Festivities were supposed to start last week in both Jerusalem and the West Bank, but they were canceled because of the war in Gaza.

"The festivities should have been launched on Thursday January 22, but because of the attack on Gaza and the destruction resulting from it, the festival was postponed until March," Ahmad Dari, manager of a national Palestinian committee charged with organizing the planned celebrations told Agence France Presse last week.

Canceling event 'no small decision'

Some 47 participants including government ministries, non-governmental organizations (NGOs), and civil society groups were galvanized around the UNESCO-designated day, and canceling the event was no small decision.

According to Dari, the cultural capital festivities were supposed to be launched in numerous locations on the same day: Jerusalem, Gaza, Bethlehem, Nazareth, the Al-Rashadiyeh refugee camp in Lebanon, and the Arab League headquarters in Cairo.

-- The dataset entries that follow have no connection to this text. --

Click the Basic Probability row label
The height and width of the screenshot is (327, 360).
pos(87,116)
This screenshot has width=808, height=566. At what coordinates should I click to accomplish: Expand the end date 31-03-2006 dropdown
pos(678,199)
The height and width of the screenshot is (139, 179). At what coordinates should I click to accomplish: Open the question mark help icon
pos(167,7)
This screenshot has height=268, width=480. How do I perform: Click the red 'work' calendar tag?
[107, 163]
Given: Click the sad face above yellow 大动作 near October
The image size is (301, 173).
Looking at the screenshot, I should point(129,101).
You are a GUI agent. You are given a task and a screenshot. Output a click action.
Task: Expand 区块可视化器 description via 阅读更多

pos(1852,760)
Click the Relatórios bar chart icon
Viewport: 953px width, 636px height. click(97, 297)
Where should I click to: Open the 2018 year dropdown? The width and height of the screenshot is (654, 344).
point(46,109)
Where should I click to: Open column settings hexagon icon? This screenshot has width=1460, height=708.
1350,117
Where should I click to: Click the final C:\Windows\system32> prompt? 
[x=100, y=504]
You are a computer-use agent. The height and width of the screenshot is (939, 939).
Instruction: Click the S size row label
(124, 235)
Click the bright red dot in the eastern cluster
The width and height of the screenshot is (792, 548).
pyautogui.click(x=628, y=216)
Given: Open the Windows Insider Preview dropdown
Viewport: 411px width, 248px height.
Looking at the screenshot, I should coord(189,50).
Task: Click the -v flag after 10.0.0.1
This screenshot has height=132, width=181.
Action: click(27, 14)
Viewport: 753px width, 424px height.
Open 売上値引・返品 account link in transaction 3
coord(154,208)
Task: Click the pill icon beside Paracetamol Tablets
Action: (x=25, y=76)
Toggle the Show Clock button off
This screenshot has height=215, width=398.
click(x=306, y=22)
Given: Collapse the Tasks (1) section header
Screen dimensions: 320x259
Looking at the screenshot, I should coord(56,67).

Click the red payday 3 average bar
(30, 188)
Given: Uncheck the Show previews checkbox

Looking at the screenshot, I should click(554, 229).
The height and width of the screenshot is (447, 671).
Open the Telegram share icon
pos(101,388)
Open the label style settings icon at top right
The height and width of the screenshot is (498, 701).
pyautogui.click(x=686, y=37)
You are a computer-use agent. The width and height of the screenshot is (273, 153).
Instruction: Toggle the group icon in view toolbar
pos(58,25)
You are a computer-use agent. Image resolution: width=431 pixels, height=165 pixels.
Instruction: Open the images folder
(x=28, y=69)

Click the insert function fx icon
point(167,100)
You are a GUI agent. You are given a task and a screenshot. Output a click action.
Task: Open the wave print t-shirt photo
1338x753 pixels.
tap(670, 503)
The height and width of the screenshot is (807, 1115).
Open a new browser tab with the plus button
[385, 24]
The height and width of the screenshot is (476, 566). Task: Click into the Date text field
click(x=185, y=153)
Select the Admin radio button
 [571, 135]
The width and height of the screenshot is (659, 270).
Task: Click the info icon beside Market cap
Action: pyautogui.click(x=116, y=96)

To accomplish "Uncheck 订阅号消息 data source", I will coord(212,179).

The Palestinian organizing committee said some $34 million had been raised to renovate old buildings, and prepare sites for specific cultural activities.

Dr. Mohammad Akram Adlouni, chairman of the preparatory committee for the civil society components of the celebration, said some 15 Arab countries were planning to attend.

As late as December 17 of last year, Rafiq Al-Husseini, chief of staff for Palestinian president Mahmoud Abbas, said that preparations for the UNESCO day were in full swing.

But concerns about escalating violence in the Gaza Strip were being felt even before Israel launched its attack on Gaza on December 27.

Palestinian Authority (PA) of Culture Tahany Abu Daqa said at a presentation of the National Committee for the Jerusalem Celebrations on December 16, "Due to the unfortunate circumstances, celebrations would have to be held outside of next year's Cultural Capital pick in the West Bank and Gaza Strip."

Cultural legitimacy

The decision to postpone the festival was not well received by some of the participating cultural and artistic organizations, who said in separate statements that the UNESCO cultural capital event was a means of countering what they said was Israel's cultural hegemony in Jerusalem.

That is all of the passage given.